EXERCISE DESCRIPTION:
In the records below, find the line that contains "This screenshot has height=472, width=610." and the line that contains "Viewport: 800px width, 600px height.". Set down exactly those lines and every line between them, and nothing more.

DATA TO USE:
************

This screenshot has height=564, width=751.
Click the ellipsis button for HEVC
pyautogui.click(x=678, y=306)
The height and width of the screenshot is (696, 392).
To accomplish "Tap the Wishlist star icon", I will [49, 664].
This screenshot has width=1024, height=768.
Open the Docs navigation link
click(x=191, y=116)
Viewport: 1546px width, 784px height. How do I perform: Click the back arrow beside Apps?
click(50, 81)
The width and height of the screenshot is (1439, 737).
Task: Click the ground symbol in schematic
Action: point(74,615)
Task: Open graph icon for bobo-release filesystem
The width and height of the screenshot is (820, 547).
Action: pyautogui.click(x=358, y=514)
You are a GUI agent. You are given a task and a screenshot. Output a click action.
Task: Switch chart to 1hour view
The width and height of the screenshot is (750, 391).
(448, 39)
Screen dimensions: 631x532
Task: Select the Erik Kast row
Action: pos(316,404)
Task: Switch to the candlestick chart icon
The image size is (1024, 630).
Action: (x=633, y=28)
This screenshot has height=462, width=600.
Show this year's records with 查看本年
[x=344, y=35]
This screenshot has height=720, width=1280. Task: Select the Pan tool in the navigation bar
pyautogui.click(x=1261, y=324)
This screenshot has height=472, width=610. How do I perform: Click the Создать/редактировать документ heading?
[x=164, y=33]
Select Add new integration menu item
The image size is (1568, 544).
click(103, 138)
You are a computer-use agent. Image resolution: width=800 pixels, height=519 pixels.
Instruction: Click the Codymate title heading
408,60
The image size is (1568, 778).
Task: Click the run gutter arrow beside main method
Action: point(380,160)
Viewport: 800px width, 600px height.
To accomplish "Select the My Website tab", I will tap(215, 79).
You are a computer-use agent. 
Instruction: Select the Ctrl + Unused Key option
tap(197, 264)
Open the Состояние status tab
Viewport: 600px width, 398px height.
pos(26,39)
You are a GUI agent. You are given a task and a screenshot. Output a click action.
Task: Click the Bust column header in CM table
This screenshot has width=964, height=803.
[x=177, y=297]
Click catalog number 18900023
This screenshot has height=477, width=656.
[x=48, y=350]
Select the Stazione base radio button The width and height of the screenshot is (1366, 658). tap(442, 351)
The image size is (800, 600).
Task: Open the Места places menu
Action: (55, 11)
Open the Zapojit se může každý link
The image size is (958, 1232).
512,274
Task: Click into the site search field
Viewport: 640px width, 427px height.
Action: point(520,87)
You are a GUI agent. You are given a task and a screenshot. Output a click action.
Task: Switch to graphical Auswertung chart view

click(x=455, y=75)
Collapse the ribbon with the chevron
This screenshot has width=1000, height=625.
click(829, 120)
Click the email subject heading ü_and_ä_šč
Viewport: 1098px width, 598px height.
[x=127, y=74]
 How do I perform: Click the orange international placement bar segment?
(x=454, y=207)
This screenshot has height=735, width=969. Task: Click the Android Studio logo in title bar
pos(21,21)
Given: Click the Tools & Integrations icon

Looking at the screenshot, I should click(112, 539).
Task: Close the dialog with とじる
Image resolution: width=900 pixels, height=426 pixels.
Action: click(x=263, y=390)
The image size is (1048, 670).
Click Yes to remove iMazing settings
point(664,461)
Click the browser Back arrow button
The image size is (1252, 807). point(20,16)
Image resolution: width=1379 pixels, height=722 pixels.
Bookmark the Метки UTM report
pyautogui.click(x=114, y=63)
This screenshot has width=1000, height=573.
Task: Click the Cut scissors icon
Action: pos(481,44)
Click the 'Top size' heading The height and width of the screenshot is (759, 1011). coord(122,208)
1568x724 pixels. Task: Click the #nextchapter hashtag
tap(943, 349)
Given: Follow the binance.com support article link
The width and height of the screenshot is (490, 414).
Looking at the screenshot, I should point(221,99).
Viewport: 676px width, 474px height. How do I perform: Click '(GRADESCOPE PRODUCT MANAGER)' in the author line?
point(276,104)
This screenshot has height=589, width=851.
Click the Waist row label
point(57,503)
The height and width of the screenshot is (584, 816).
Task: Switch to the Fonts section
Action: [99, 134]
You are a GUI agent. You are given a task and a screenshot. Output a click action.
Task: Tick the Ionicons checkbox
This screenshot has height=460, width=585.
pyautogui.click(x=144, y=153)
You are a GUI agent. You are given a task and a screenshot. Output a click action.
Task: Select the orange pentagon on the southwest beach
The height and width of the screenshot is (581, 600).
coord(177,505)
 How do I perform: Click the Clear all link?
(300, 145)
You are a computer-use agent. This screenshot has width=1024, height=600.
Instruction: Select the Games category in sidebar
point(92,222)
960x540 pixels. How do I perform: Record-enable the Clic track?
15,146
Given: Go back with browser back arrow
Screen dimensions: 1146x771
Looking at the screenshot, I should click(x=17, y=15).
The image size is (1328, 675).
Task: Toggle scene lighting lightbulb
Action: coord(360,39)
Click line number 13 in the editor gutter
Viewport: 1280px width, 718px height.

************

WORKED SOLUTION:
This screenshot has height=472, width=610. How do I perform: Click the Создать/редактировать документ heading?
[x=164, y=33]
Select Add new integration menu item
The image size is (1568, 544).
click(103, 138)
You are a computer-use agent. Image resolution: width=800 pixels, height=519 pixels.
Instruction: Click the Codymate title heading
408,60
The image size is (1568, 778).
Task: Click the run gutter arrow beside main method
Action: point(380,160)
Viewport: 800px width, 600px height.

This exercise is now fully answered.